9.30.2014

Variety keeps sending me their magazine. Which is weird since my subscription lapsed in, like, August or something. And, yeah, I let it lapse. I wanted it to lapse. I'm sick of being confronted with Benedict Cumberbatch every other week, and I'm focusing more on my prose now than my screenwriting (please, God, don't let Cumberbatch write a book), and so . . . Yeah. Publishers Weekly it is.

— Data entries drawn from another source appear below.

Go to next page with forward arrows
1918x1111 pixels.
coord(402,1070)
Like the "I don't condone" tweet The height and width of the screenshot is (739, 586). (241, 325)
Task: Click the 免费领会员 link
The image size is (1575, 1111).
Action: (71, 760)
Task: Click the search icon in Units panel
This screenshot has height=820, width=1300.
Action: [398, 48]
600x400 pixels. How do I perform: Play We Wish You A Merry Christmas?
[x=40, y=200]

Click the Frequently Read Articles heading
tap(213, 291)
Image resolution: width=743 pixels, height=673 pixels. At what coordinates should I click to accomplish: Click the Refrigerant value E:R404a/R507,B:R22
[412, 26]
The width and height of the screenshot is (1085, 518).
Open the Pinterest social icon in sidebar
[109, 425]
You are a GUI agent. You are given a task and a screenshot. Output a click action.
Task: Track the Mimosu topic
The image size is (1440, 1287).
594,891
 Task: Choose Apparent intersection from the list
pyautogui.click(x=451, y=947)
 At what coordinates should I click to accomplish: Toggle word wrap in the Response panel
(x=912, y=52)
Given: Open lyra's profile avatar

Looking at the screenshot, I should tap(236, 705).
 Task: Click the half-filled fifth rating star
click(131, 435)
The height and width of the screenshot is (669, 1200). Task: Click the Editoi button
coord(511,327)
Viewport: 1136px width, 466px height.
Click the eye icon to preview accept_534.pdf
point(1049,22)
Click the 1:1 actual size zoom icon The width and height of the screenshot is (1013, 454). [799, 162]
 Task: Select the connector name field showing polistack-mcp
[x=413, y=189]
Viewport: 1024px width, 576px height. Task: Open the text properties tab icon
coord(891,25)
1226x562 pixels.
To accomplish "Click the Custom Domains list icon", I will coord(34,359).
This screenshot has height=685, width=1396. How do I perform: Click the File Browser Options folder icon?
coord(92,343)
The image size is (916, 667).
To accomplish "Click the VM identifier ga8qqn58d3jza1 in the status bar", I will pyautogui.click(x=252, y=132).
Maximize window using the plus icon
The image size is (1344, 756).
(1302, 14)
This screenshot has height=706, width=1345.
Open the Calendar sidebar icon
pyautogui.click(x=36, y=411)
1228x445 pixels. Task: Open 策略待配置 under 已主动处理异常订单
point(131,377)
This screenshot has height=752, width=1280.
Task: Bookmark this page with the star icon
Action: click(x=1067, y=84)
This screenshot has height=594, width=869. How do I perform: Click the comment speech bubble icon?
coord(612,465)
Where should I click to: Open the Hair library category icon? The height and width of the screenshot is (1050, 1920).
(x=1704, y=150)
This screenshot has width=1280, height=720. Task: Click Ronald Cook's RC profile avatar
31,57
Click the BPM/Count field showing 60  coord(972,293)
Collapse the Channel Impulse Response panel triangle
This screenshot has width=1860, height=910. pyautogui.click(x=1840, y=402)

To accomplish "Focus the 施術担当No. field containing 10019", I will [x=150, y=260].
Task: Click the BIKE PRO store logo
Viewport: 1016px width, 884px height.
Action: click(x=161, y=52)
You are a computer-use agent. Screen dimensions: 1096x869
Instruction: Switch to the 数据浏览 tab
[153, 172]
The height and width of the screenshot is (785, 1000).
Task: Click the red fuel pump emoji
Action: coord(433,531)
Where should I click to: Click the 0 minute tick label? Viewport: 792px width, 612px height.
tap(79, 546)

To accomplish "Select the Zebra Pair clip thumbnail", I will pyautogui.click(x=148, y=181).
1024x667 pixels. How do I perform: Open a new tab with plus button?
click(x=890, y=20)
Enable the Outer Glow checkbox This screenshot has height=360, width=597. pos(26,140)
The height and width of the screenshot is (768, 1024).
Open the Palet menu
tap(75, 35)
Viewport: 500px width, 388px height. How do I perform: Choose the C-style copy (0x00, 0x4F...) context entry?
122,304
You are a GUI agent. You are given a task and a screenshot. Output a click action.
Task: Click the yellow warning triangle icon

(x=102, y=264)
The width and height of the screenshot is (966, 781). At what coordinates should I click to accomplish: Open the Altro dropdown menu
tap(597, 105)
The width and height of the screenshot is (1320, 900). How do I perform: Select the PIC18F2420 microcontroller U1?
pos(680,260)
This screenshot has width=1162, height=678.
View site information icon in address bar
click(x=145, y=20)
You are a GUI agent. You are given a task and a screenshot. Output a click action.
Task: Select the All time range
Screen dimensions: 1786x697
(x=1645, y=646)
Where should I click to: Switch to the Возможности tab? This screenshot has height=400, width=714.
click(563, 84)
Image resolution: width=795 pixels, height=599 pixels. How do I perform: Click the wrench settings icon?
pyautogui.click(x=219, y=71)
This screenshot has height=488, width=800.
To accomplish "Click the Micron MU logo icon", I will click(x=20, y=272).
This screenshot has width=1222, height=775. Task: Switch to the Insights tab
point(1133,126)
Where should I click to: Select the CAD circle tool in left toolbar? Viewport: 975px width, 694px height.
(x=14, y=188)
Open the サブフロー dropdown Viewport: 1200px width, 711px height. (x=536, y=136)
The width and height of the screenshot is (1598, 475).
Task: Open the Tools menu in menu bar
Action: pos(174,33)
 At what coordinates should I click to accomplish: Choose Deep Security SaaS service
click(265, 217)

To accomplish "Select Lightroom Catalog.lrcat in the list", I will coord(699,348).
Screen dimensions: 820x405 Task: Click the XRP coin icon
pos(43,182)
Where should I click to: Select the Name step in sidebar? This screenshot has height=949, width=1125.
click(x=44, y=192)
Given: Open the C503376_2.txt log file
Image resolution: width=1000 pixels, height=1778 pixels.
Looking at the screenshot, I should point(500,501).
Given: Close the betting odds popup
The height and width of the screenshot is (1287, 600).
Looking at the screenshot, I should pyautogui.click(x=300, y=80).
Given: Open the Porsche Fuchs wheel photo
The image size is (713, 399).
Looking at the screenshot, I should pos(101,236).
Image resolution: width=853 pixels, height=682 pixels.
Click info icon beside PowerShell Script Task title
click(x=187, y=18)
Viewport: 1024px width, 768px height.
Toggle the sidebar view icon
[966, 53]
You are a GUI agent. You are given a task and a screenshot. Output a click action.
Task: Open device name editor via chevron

And National Geographic. Because, you know. ::shrug::

So I was thinking about why Variety is still sending me issues. Because it's not an inexpensive magazine to produce; the trim size, the paper stock, the cover stock (I used to work in publishing, I know about the manufacturing specs for these things) . . . And yet it's probably more costly for them to lose a subscriber than it is to keep mailing me one of the thousands of magazines they make each week. Because in order to stay afloat, Variety needs advertisers. And they only get advertisers by showing they have a decent circulation—that is, a fairly large number of subscribers, which one assumes are also readers. So as long as they keep sending me magazines, they can add my number to their totals, thereby tantalizing advertisers with the notion that those adds will reach many, many readers.

Note to advertisers in Variety: I hardly ever even open the damn thing any more. I skim it sometimes, maybe? But really, it often goes directly into the recycling bin. I'm now so far outside the industry there doesn't seem to be much point.

But sure, if you want to keep sending it, be my guest . . . The kids might could use it for an art project or something . . . ???

Nah. NG is better for that kind of thing, I think.